No exact statistics are available but there is a consensus among experts that people with MID are three to four times more at risk of developing a psychological disorder than people in the general population. Additionally, people with MID are more vulnerable to the harmful effects of alcohol and drugs and they are more likely to come into contact with the police and the judicial system.
What makes people with MID vulnerable?
Several factors are at play in this added vulnerability. Regularly, excessively high demands are made of people with MID. More is demanded from them than they can handle, partly because their disability is not immediately visible. They are very sensitive to influences from their social environment and their skills for dealing with stressful events are limited. They also generally have a lower socio-economic status and they have trouble keeping themselves going in daily life. Because of our society’s increasingly complex nature, people with MID reach the limits of their capacities and run into difficulty. (Psychological and social) care and welfare facilities do not always have the right answer to this problem.

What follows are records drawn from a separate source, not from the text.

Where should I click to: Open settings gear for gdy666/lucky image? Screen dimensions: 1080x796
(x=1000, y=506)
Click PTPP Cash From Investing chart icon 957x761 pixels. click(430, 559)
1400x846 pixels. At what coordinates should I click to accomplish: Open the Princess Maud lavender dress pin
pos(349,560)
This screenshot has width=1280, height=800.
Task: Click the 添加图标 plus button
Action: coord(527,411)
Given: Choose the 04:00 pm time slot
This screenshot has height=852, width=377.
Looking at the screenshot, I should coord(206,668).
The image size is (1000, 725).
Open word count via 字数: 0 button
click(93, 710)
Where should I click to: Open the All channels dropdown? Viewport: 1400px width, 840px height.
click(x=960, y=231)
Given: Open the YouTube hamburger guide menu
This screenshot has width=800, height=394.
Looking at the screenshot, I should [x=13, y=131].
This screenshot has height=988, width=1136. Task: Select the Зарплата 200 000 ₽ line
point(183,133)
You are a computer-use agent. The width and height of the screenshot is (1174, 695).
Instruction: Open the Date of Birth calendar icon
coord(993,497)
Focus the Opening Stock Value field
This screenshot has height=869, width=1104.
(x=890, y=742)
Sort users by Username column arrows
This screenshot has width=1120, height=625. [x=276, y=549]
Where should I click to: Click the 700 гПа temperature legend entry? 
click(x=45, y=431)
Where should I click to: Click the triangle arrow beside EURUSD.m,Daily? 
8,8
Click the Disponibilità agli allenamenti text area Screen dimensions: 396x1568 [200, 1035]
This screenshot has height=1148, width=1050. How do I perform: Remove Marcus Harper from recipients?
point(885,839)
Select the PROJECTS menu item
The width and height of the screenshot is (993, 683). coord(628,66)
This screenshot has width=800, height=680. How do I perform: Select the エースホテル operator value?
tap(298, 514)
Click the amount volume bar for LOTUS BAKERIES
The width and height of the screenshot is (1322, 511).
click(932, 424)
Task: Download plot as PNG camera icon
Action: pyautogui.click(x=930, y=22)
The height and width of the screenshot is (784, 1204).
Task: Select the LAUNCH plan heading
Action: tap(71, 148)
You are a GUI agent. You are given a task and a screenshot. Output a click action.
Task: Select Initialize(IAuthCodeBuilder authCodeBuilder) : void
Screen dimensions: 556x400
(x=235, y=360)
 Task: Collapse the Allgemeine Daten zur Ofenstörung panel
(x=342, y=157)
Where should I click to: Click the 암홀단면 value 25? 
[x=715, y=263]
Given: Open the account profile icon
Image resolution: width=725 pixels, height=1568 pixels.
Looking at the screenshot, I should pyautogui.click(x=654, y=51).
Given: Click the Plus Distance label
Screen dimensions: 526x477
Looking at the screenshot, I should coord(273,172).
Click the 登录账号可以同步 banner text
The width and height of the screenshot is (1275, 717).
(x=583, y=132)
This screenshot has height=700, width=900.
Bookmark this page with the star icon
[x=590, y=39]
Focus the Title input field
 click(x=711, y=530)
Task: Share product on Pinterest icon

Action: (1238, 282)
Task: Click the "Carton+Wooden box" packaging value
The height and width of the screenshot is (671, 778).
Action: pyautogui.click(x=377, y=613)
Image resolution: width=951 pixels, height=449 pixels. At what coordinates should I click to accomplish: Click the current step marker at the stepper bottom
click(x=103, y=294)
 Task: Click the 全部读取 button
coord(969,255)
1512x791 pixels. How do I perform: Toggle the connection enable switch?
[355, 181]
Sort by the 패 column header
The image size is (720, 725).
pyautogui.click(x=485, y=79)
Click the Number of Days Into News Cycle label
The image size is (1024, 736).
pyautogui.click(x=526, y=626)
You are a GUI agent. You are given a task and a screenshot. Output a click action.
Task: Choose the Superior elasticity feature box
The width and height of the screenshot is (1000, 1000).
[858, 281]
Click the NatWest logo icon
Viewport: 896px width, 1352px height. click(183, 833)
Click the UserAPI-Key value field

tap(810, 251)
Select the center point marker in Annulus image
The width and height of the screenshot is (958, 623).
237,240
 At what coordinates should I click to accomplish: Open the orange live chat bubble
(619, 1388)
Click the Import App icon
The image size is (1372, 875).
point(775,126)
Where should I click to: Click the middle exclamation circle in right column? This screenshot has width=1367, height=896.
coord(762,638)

Improving care for people with MID
The Trimbos Institute wants to improve the care for people with MID, working closely together with care and welfare facilities. This is why the Institute took the initiative in 2007 to improve our knowledge of prevention and guidance of (problematic) substance abuse by (young) people with MID, together with the national association of remedial treatment centres for MID (VOBC-LVG), Tactus Addiction Treatment and Novadic Kentron. In addition to this, a number of different products have been developed recently concerning MID and substance abuse, such as a report on risk behaviour and infectious diseases in people with MID, and the board game TRIP, specially designed to raise consciousness among young people with a partial mental impairment about the dangers of alcohol and drugs, but in a playful way. TRIP was developed in cooperation with Brijder Addiction Care.
The Trimbos Institute is also active in the field of MID and (forensic) regional mental health services. In 2008 a care program was developed for people with MID in detention, and recently a research report was published about intensive ambulant care for people with MID combined with serious psychiatric and/or behavioural problems.
The Trimbos Institute will continue to engage in initiatives in the coming years for this vulnerable group in our society.